Rogue Amoeba Software, Inc.
- Company type: Inc.
- Industry: Computer software
- Founded: 2002
- Headquarters: Boston, MA, United States
- Key people: Quentin Carnicelli, CTO/Toolsmith Paul Kafasis, CEO/Lackey Alex Lagutin, Senior Programmer/Head of R&D
- Products: Airfoil Audio Hijack Audio Hijack Pro Farrago Fission Nicecast Pulsar Radioshift Loopback Piezo SoundSource
- Website: rogueamoeba.com

= Rogue Amoeba =

Audio software company

Rogue Amoeba Software, Inc. is a software company that produces audio software, specializing in applications for audio capture for the Macintosh platform. Rogue Amoeba's best-known product is Audio Hijack (formerly known as Audio Hijack Pro), which allows for users to capture and record audio from any program running under macOS. It also includes support for VST, Audio Unit, and LADSPA plugins, among other features.

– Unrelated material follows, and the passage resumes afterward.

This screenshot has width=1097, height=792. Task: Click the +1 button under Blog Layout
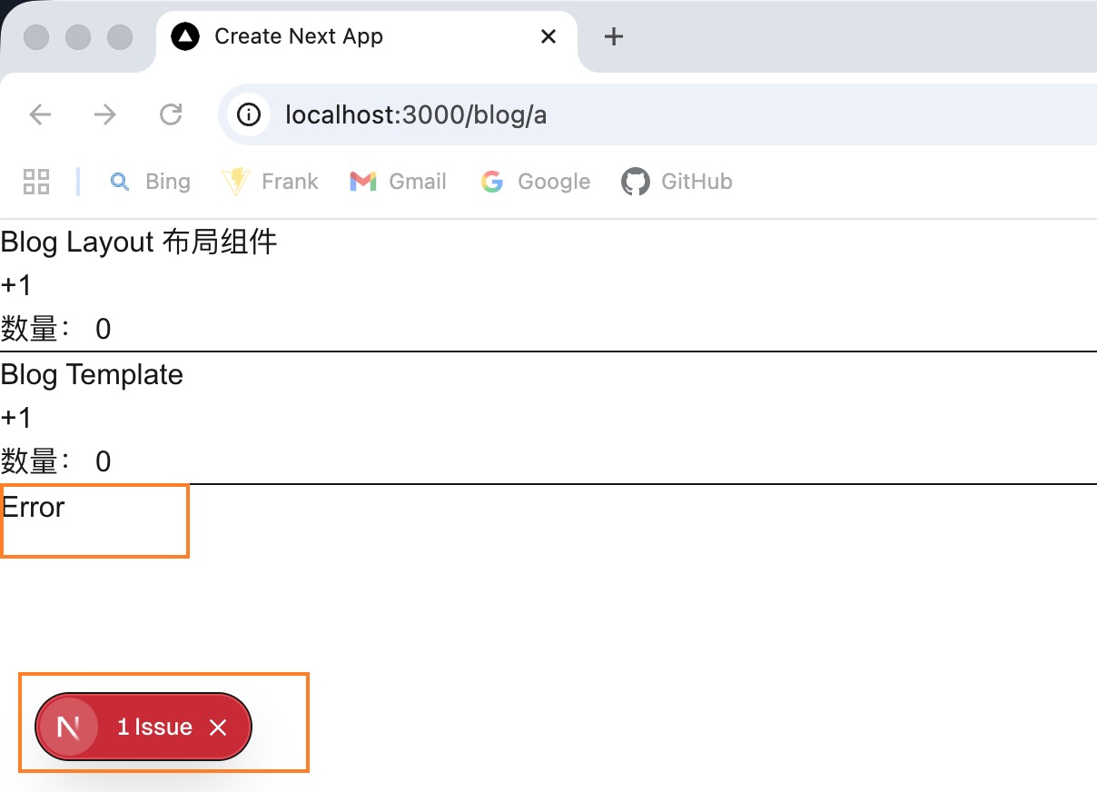(x=16, y=284)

Other software by Rogue Amoeba includes Airfoil, Fission, Loopback, Piezo, SoundSource, Farrago, and the now-discontinued Nicecast. Airfoil allows for the transmission of any audio through the remote speaker system of Apple's AirPort Express, which currently only supports audio from iTunes. Fission is an audio file editor designed to be simple and user-friendly. It has basic operations like fading and splitting, and can edit MP3 files without losing quality to recompression. Nicecast combined Audio Hijack's ability to capture audio with the open source Icecast streaming media system to enable users to broadcast audio from any program over the internet, before being discontinued in 2018.

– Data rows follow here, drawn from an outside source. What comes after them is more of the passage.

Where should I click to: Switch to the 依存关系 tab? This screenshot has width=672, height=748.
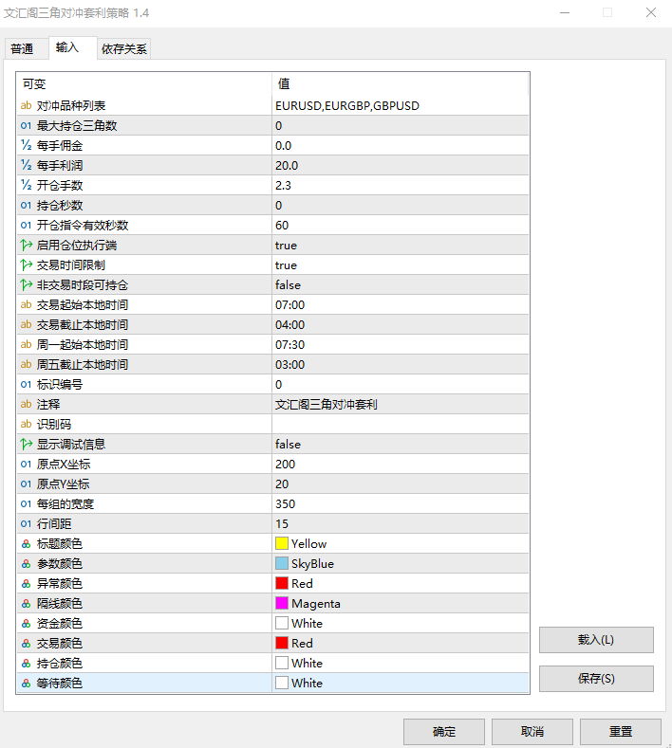pos(123,49)
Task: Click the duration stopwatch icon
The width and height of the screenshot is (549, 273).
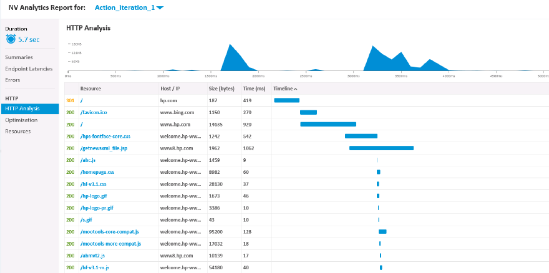Action: (11, 39)
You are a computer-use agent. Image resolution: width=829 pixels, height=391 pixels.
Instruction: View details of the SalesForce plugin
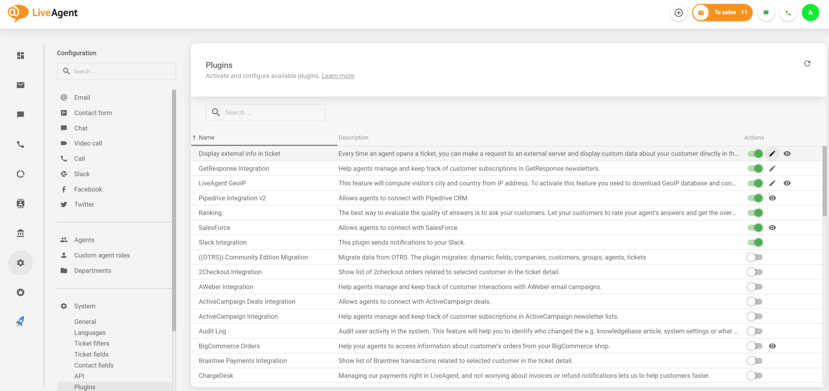click(772, 228)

Their programs have won numerous awards, including "Best of Show" at the 2004 San Francisco Macworld Conference & Expo, two O'Reilly Mac OS X Innovators Awards, and two Macworld "Eddy" awards.

== History ==

Rogue Amoeba began in 1998 when Alex Lagutin and Paul Kafasis began working together, first on the release of a small shareware add-on to the MacAMP MP3 player, and then at @soft Software, developers of MacAMP itself.

Along with Dmitry Boldyrev, creator of MacAMP, Lagutin and Kafasis left @soft to form Subband Software. They were later joined by Quentin Carnicelli, author of his own MP3 player. Subband went on to reacquire the MacAMP name, and released an MP3 player, again named MacAMP. While at Subband, Lagutin originated the idea for a MacAMP plugin that would capture audio from other applications. Audio Hijack was born as a plugin for MacAMP for Mac OS 9.

A version of Audio Hijack as a standalone application for Mac OS X was created in 2002 and went on sale September 30, 2002. Rogue Amoeba Software, LLC was officially registered December 31, 2002 by Lagutin, Carnicelli, and Kafasis.